Age is a major factor in the evolution of scars (Figure 1). The scar is very little progressive in the newborn, as evidenced by the beautiful scars after neonatal surgery. Thus one could propose surgical treatment of severe facial deformities in this period.
With growth, the hypertrophic nature of the scars will increase to maximize at puberty: the final scar will be much broader as it is hypertrophic. It is also at puberty when the risk of keloids is most important.

The location of the wounds and scars is also of great importance in their evolution. In the face, the evolution is less important and less long. It is on the eyelids where the skin is thinnest and the scars are the most beautiful. On the limbs and trunk, the scars are much more progressive, especially in the proximal areas of the limbs and in the region of the sternum, where the risk of keloids is most important.

The orientation of the scar puts into question their status. It is the tension in the axis of the scar that stimulates inflammation and the formation of fibrous tissue. Thus every wound that crosses a flexion crease deserves a local plasty designed to redirect the final scar, why not send it to the surgeon as with the deep wounds of the fingers?

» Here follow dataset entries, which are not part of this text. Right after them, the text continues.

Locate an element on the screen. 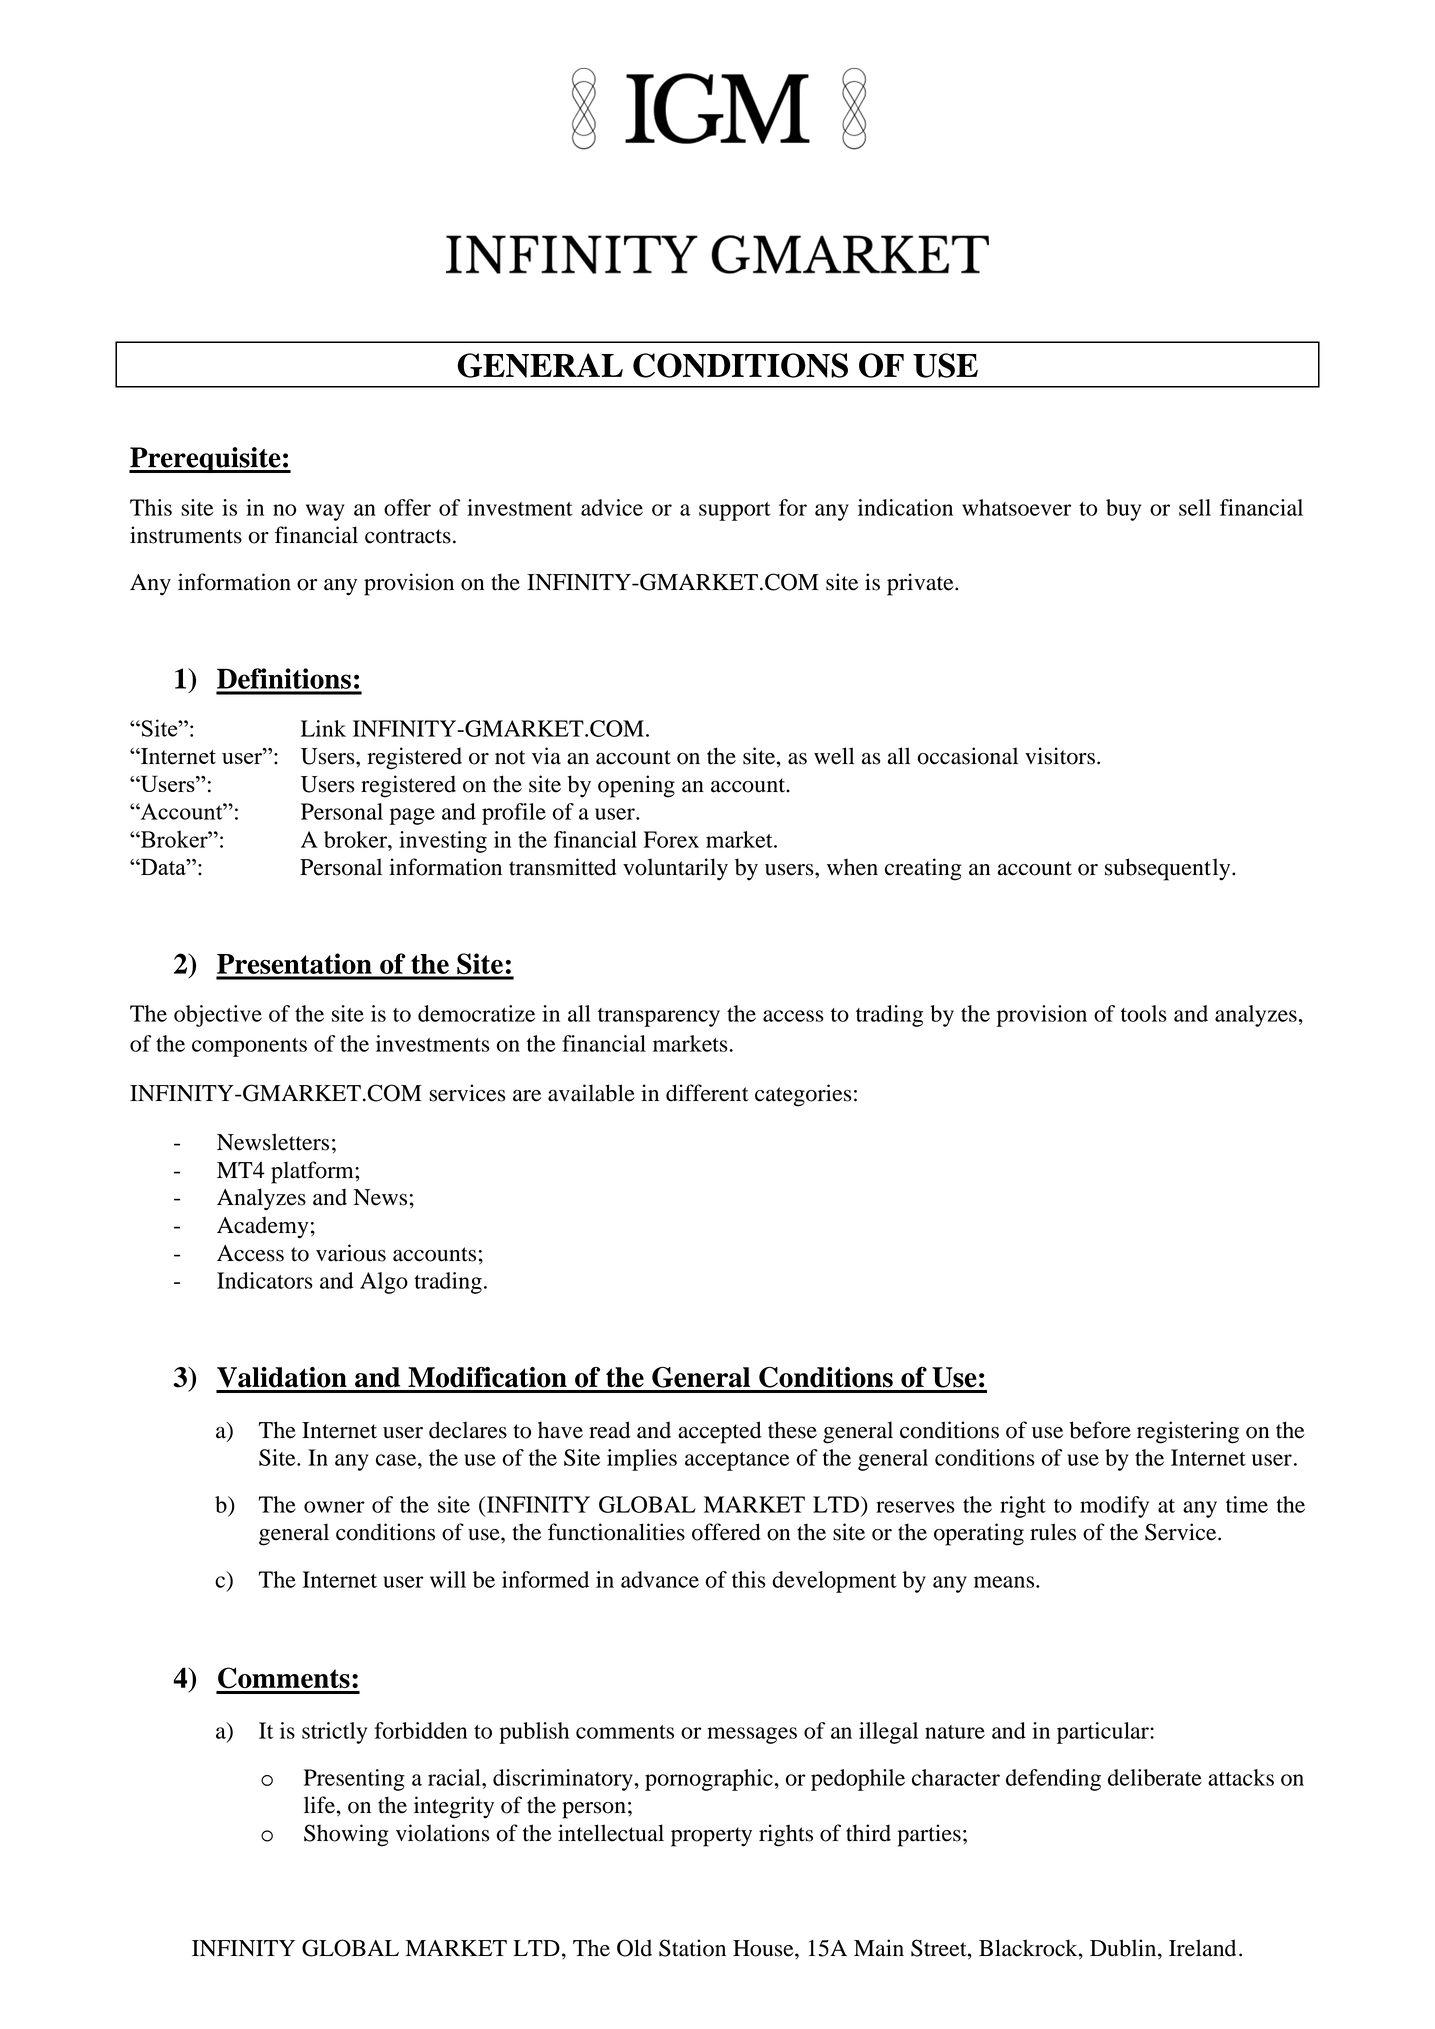 This screenshot has width=1435, height=2029. Station is located at coordinates (692, 1948).
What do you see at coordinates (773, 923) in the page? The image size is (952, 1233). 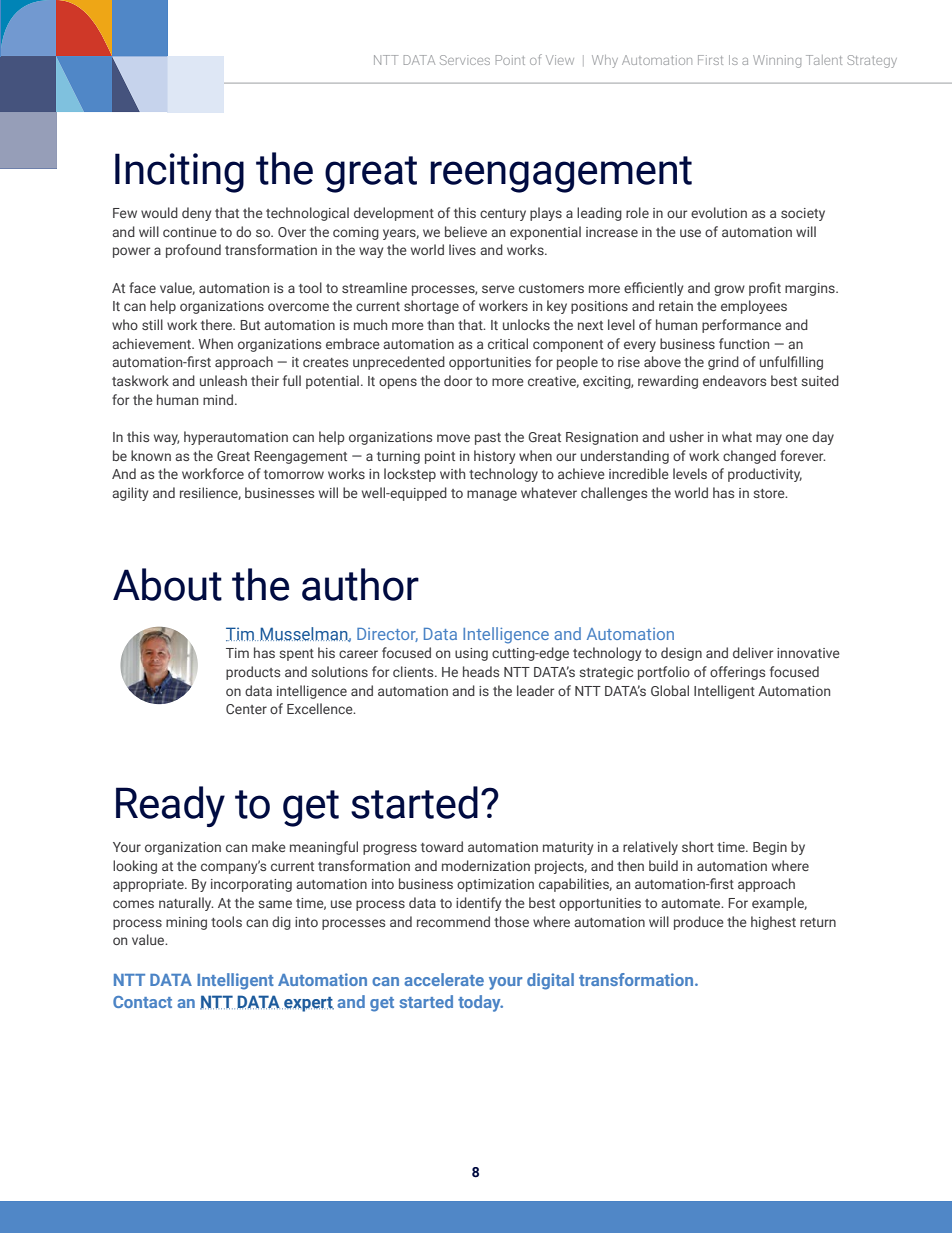 I see `highest` at bounding box center [773, 923].
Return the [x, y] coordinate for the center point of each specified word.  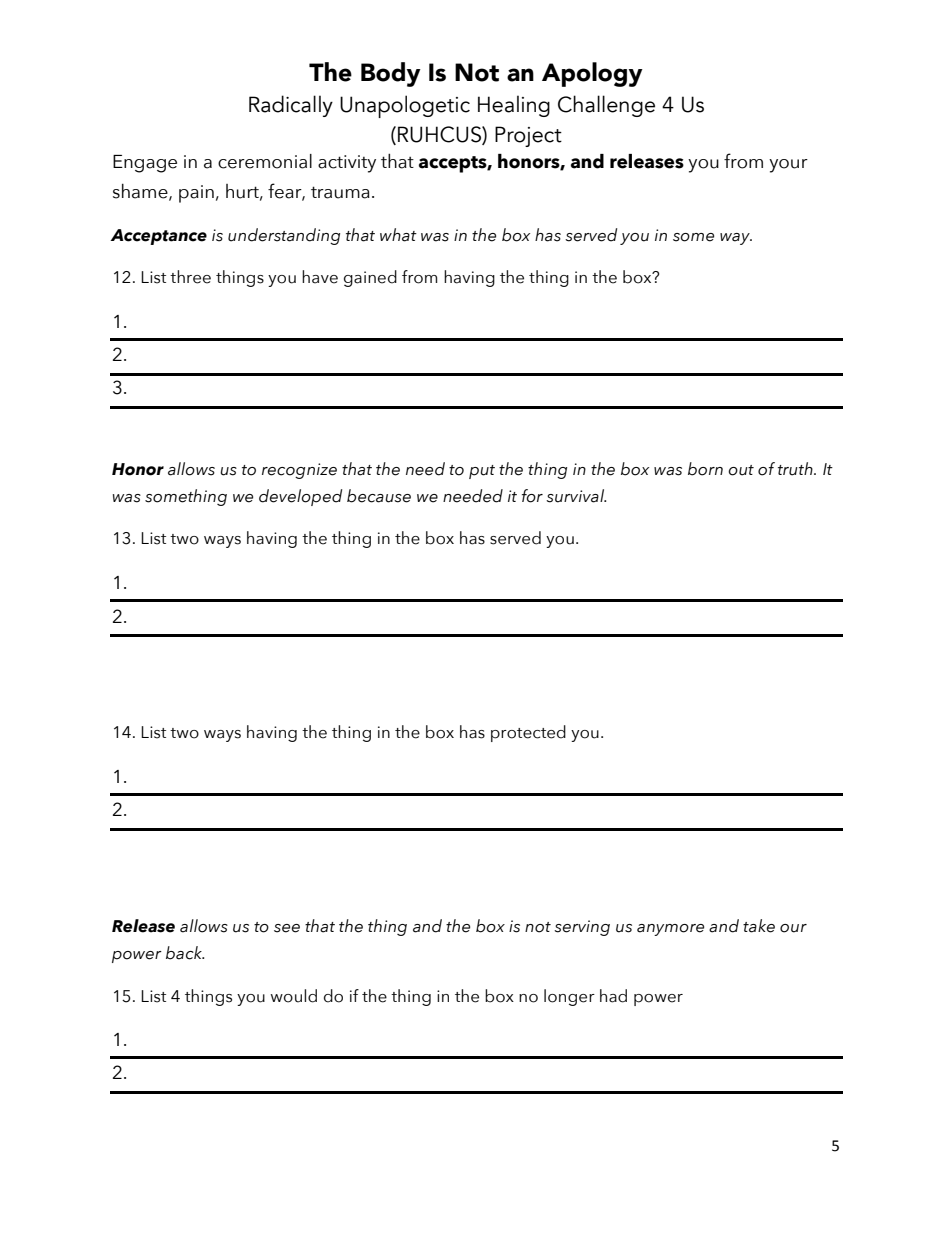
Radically [291, 106]
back [185, 953]
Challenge [606, 106]
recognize [299, 471]
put [482, 472]
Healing [514, 106]
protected [528, 733]
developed [300, 497]
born [705, 469]
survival [576, 496]
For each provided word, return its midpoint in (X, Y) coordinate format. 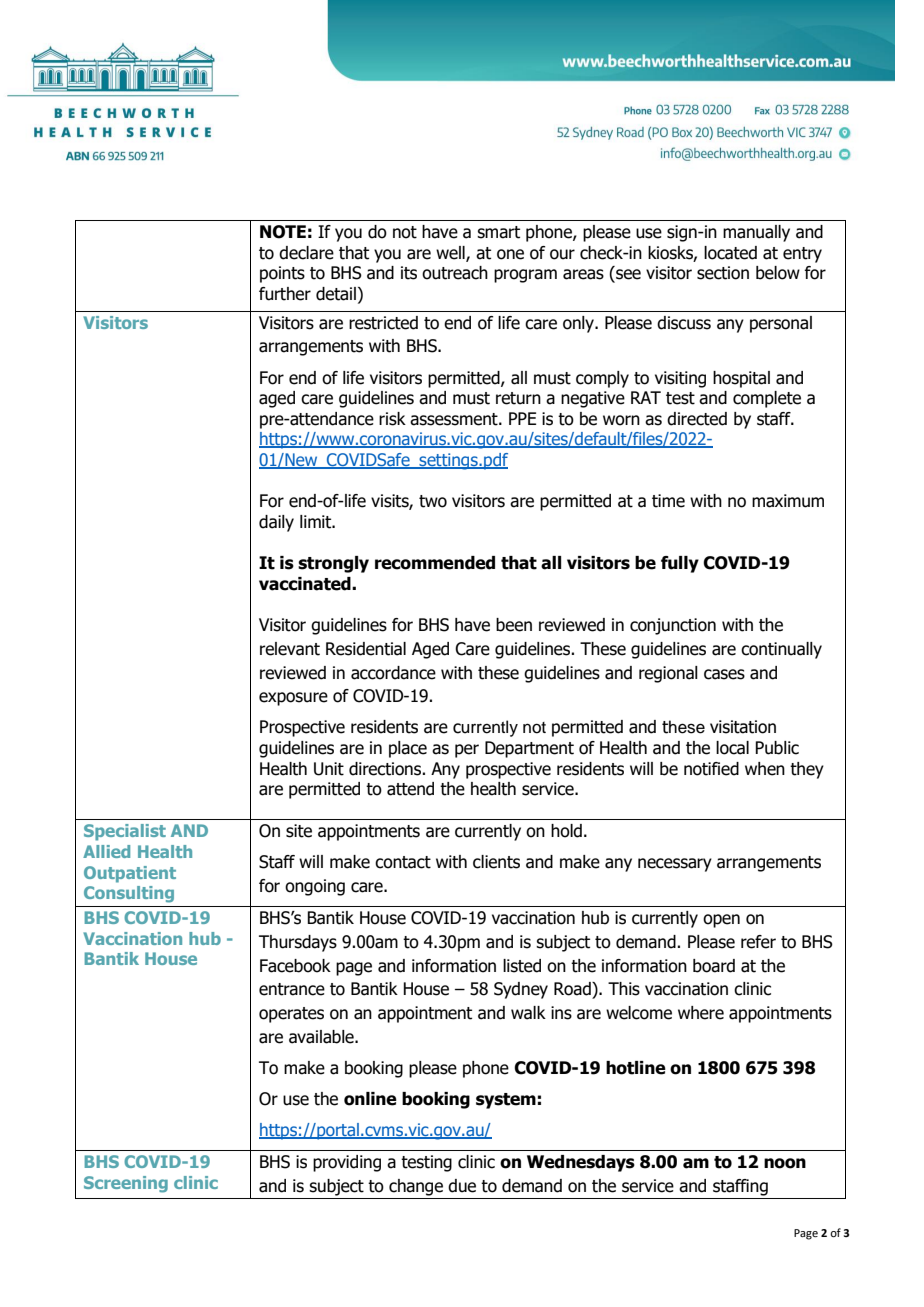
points (282, 274)
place (408, 749)
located (730, 253)
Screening (126, 1184)
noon (785, 1163)
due (462, 1186)
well (451, 253)
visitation (743, 727)
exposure (293, 699)
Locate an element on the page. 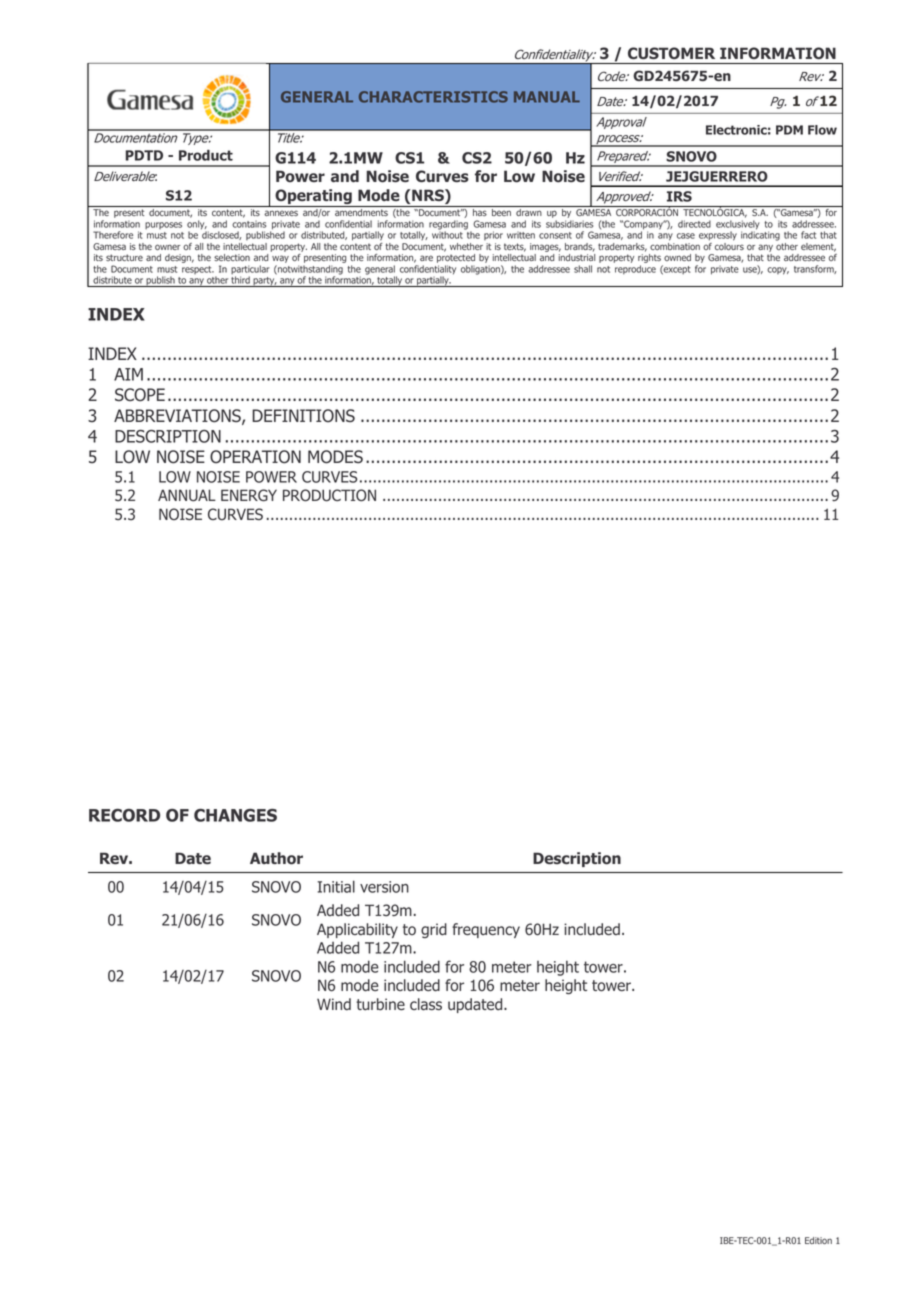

The ground is an important element in the prognosis of the quality of the scar. The black skin is at risk of poor wound healing, as well as the skin of Asians; other skin types, thick and rich in elastic fibres, have an increased risk of progression, such as the skin of children with Turner syndrome.

REMEMBER
  • The evolution of the scar depends on: age, localization, quality of repair, ground (geographical origin, Turner syndrome,…). The risk of keloid formation is maximal at puberty, in periods of growth. The scars of newborns are always of excellent quality.
  • The sutures should concern all planes: subcutaneous tissue and skin.
  • Local anaesthesia is indicated for all children. The extensive, soiled wounds or the wound that need trimming should be managed under general anaesthesia.

The quality of the suture and skin repair is certainly one of the most important factors affecting the result of the scar. It is this quality that involves not only the reputation, but also sometimes the responsibility of the practitioner. The repair of the wound should interest all levels, and it is essential to remove any dead space that could be home to a collection that can cause breakage or scarring (Figure 2).

SECONDARY OR POSTOPERATIVE CARE

It’s very important for obtaining a good scar.

Sun protection

Sun protection is the rule for three to six months, by wearing a light dressing or a total sun block (index > 20) or even by using a barrier cream and face makeup.

Pressotherapy

The application of pressure on the scar is an excellent way to reduce the intensity and duration of the progression of the scar. It can be done by wearing an elastic band or a custom-made pressure garment on the hypertrophic and large scars.

Corticosteroids

Corticosteroids should be reserved only to scars progressing to keloids. The current trend is to prescribe the wearing of a silicone gel sheet twelve hours daily during the entire evolution of the scar, held together by an adhesive bandage or a compression bandage.

When should be treated an unsightly scar?

It is necessary to wait at least a year and sometimes two before revising a scar. It is especially necessary to avoid surgery during puberty and choose a date, preferably before the age of 10 years.